_Text section_
Begin
In all voice recognition systems the most difficult problem involved is the enormous variations that occur in the speaking voice. These variations, however, are provided by Nature, so that an almost an infinite number of distinguishable informations can be derived therefrom. But it is not a simple process to locate a desired information in these unendingly varying complexities, and therefore, in a practical ultimate of realization, it becomes an absolute must that these variations are first normalized, so that the desired information can be picked out by a standard matching process with that of some predetermined parameters. In such a practice, the normalization must be highly precise, and highly stable without requiring any error-adjustments whatsoever. This is achieved in the ultimate accuracy by the switching arrangement of FIG. 1, wherein the group of signals contained in the arriving complex signal are regrouped in a reference arrangement at the outputs of a bank of channels in block 24, whereby the elemental signals composing the complex signal are rendered distinguishable for selection in any desired fashion. The regrouped signals at the channel outputs are then automatically matched with pre-stored signals in an arrangement of FIG. 2, for final identification of a particular voice desired.
BRIEF OF THE SIGNAL REGROUPING USED
There are used a bsnk of channels arranged in a predetermined numerical order, each one of which is prearranged with a plurality of signal-admitting inputs, and a plurality of signal-switching inputs, respectively. The incoming group of signals are applied to the corresponding ones of the plurality of signal-admitting inputs of each one of the plurality of channels, so that any one of the applied signals can be admitted to the output of any one of the channels by the operation of a respective signal-switching input. A plurality of prearranged combinations of signal-regrouping control signals are then applied (at high speed) sequentially to the plurality of signal-switching inputs until the detected signals derived from the lowest (pitch) frequency appears at the first channel output, representing the required reference signal regrouping. This signal regrouping is held in steady state, while at the same time switching sequence of signal regrouping combinations starts from a reference beginning for continual pitch frequency hunting until the pitch frequency changes to establish a new signal regrouping at the channel outputs.
End
Stored items from a collection
Begin
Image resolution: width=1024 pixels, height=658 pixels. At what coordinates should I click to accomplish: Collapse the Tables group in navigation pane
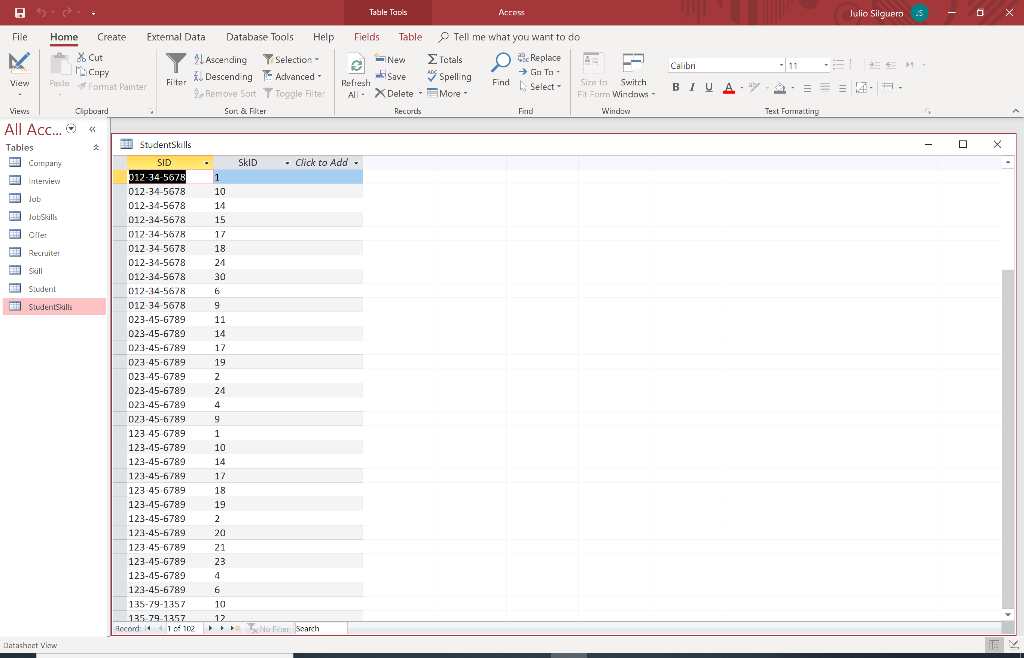pyautogui.click(x=97, y=148)
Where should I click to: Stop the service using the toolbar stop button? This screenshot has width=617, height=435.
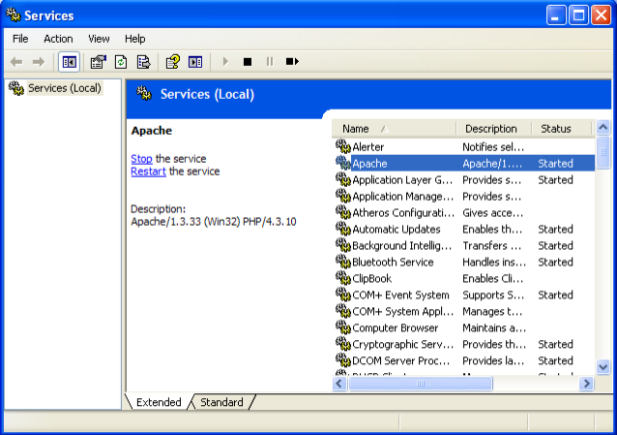pyautogui.click(x=247, y=62)
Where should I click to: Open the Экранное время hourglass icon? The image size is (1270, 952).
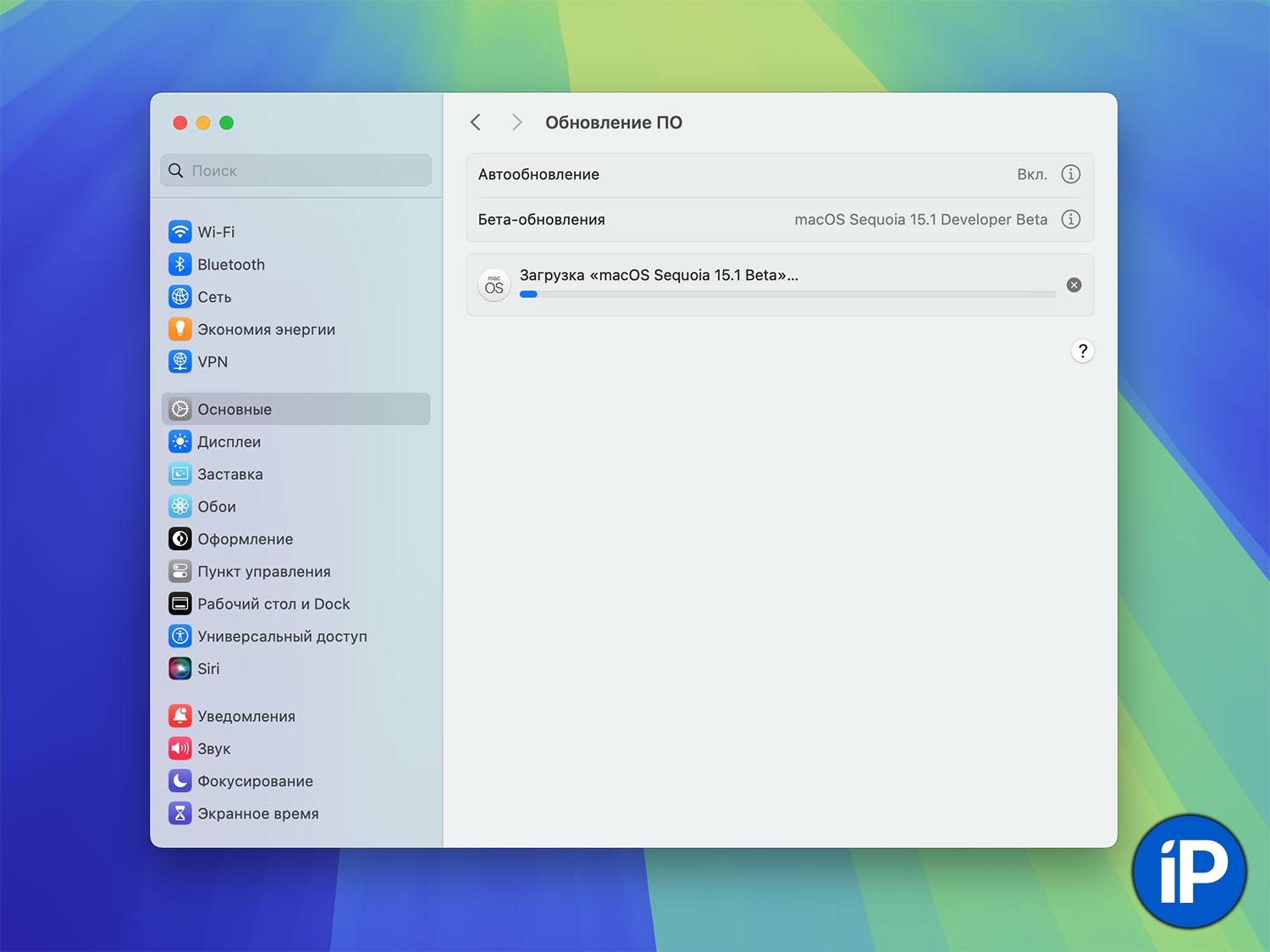179,813
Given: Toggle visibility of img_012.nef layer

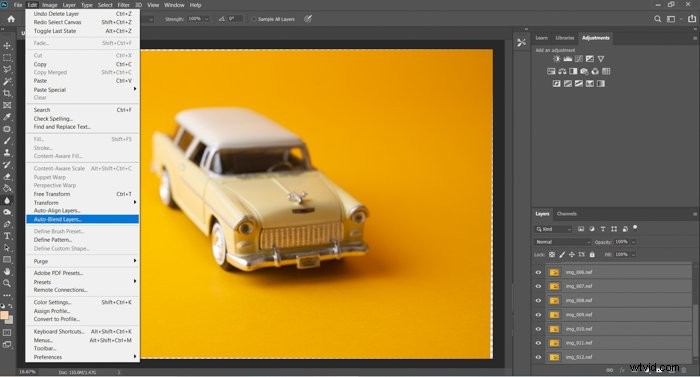Looking at the screenshot, I should pyautogui.click(x=538, y=357).
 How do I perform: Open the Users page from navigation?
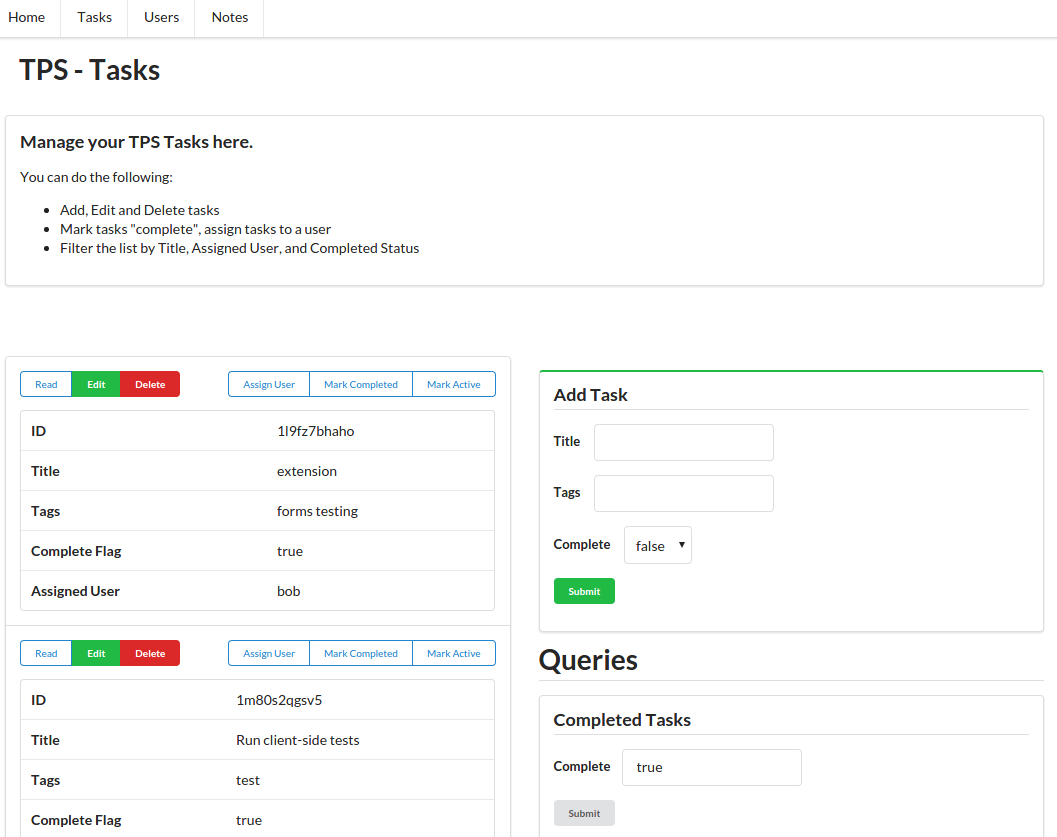(161, 17)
End
_Set problem 1_
According to the voice recognition text, what is the most difficult problem in all voice recognition systems?
_Set problem 2_
In the rows from the line with "Where should I click to: Open" through the last row, replace "visibility" with "display" and change nothing else. Give only those rows, without the pictures.
The voice recognition text and the rows are unrelated material.

_Expected answer 1_
The enormous variations that occur in the speaking voice.

_Expected answer 2_
Where should I click to: Open the Экранное время hourglass icon? The image size is (1270, 952).
179,813
Given: Toggle display of img_012.nef layer

Looking at the screenshot, I should pyautogui.click(x=538, y=357).
 How do I perform: Open the Users page from navigation?
(161, 17)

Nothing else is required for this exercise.